Your waiting for me to post a link you could have researched 500 different links yourself.


----------



## Unleash The Fury (Nov 13, 2017)

jaxadam said:


> The gat dang 19th amendment!


Your assuming i have problem with peoples rights' now?? Also with your comical ad lib "gat dang", your equating me with someone from the south? Which i assume that you presume that said person from the south would be a kkk nazi pickup truck driving confederate flag waving gun tootin racist redneck cowboy........Thats just real nice of you, person who doesnt know me. This discussion has gone way over everyone elses head. Not mine. Thats why im done


----------



## jaxadam (Nov 13, 2017)

Unleash The Fury said:


> Your assuming i have problem with peoples rights' now?? Also with your comical ad lib "gat dang", your equating me with someone from the south? Which i assume that you presume that said person from the south would be a kkk nazi pickup truck driving confederate flag waving gun tootin racist redneck cowboy........Thats nice. This discussion has gone way over everyone elses head. Not mine. Thats why im done



Hey bro dont get mad at me, im just staytin fax.


----------



## jaxadam (Nov 13, 2017)

Unleash The Fury said:


> you presume that said person from the south would be a kkk nazi pickup truck driving confederate flag waving gun tootin racist redneck cowboy........
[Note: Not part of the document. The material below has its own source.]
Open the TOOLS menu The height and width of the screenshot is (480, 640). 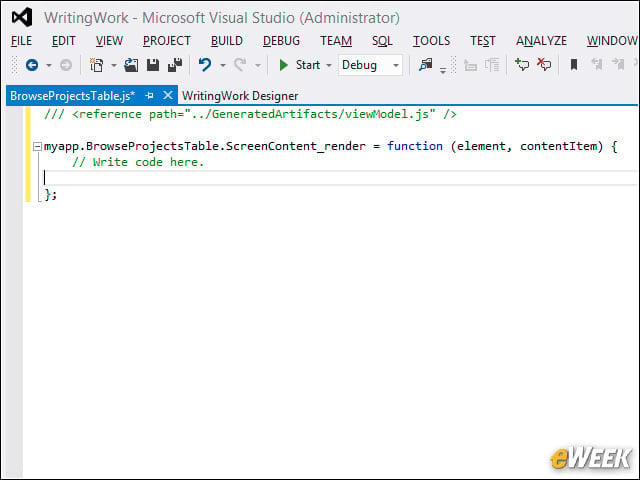click(431, 41)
No presumptions, they all are. Don't let the conservative media fool you... Most of our local news is about events like possum cookoffs and skeet shootin' tournaments. All of our news anchors have the same last name, too.


----------



## narad (Nov 13, 2017)

Unleash The Fury said:


> Your waiting for me to post a link you could have researched 500 different links yourself.



This is bullshit. There's the concept of "burden of proof". In this case, if you state an outlandish claim, it is assumed bullshit until proven as fact. The fact that your own link you proposed was not relevant is just more evidence of your inability to produce actual links/support for the things you say.

Or in Wikipedia terminology, citation needed. Wikipedia does not have tons of, "This ain't mcdonald's drive-thru, google it yourself" every time a claim is stated.

Actually it makes me wonder how long forums are going to get filled with BS stuff, until the community can just flag posts as factually inaccurate and require an attached citation to resolve it.


----------



## Drew (Nov 13, 2017)

Unleash The Fury said:


> Your assuming i have problem with peoples rights' now?? Also with your comical ad lib "gat dang", your equating me with someone from the south? Which i assume that you presume that said person from the south would be a kkk nazi pickup truck driving confederate flag waving gun tootin racist redneck cowboy........Thats just real nice of you, person who doesnt know me. This discussion has gone way over everyone elses head. Not mine. Thats why im done


Listen, man, when you're talking about politics on the internet, and you're starting to take heat from ALL sides, maybe it's a good idea to put the mouse down and slowly back out of the thread. Just saying.


----------



## Beefmuffin (Nov 13, 2017)

The fact that this subject even had people coming in naysaying and throwing a fit just shows that this is actually an issue here and should be something very much worth celebrating. This gets a big HUZZAH in my books. When your goal is equality and not separation due to gender/sexuality/"race", then I don't see any reason why anyone would ever be upset by this.


----------



## glassmoon0fo (Nov 13, 2017)

Again, feeling bullied instead of just "maybe I'm a bit off here" type thoughts. Just CONSIDER that maybe you're a bit outdated here homie, the worst that could happen is that you gain a bit of perspective.


----------



## bostjan (Nov 13, 2017)

Yeah, without conflict, there's no interesting story. I think where it gets weird, though, is where the naysayers seem to be acting out their role as one-dimensional caricatures of the right, in this particular case.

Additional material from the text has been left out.